EPIFANIA

EPIFANIA

Una stella di insolita lucentezza apparve allora a tre Magi d`Oriente, stella più brillante e più bella di tutti gli altri astri, che facilmente attrasse gli occhi e i cuori di coloro che la contemplavano. Colui che concedeva quel segno a quegli osservatori del cielo, ne concesse del pari l’intelligenza; ciò che fece capire, fece anche ricercare; e una volta cercato, si lasciò trovare.

I tre uomini si lasciano condurre dalla luce proveniente dall’alto e si fissano, contemplandola senza stancarsi, al chiarore dell’astro che li precede e fa loro da guida; così, sono condotti dallo splendore della grazia fino alla conoscenza della verità.

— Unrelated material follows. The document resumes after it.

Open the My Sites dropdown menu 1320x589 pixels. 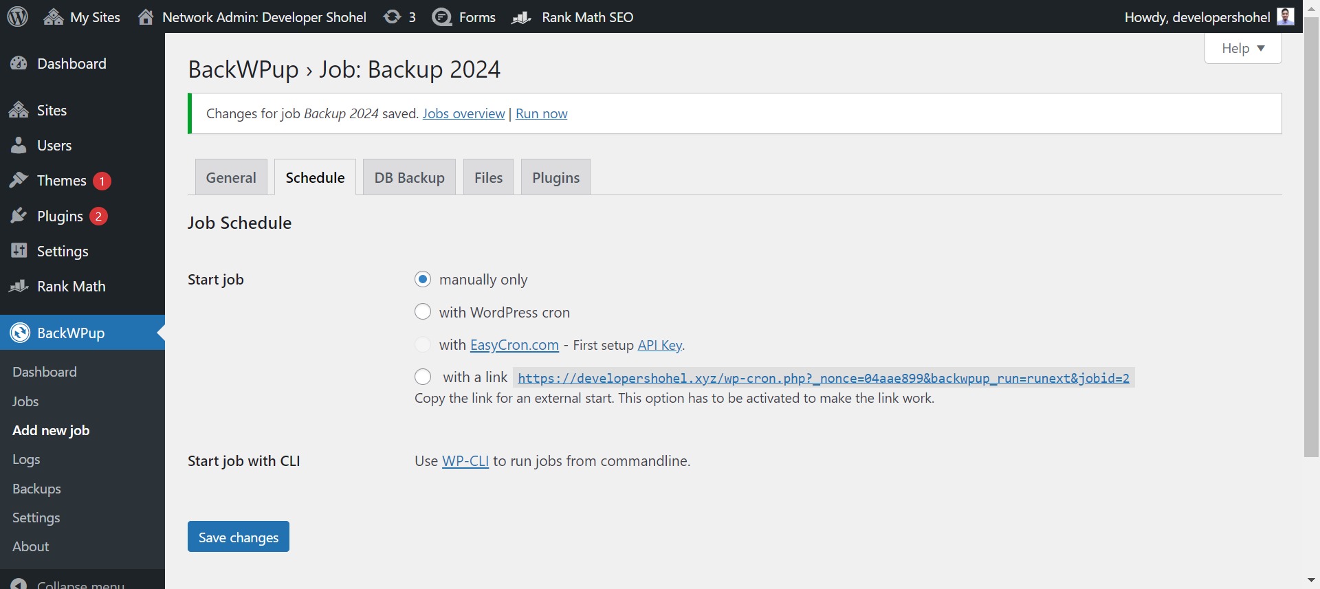coord(83,16)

Si compie quindi per i Magi il loro desiderio e, condotti dalla stella, arrivano fino al Bambino, il Signore Gesù Cristo.

Nella carne, essi adorano il Verbo; nell’infanzia, la Sapienza; nella debolezza, il vigore; e nella verità dell’uomo, la maestà del Signore; e, per manifestare con segni esterni il mistero in cui credono e di cui hanno intelligenza, attestano con doni ciò che credono nel cuore. Offrono a Dio l’incenso, all’uomo la mirra, al re l’oro, consci di venerare nell’unità la divina e l’umana natura.

                                                                                Leone Magno, Sermo 31, l s.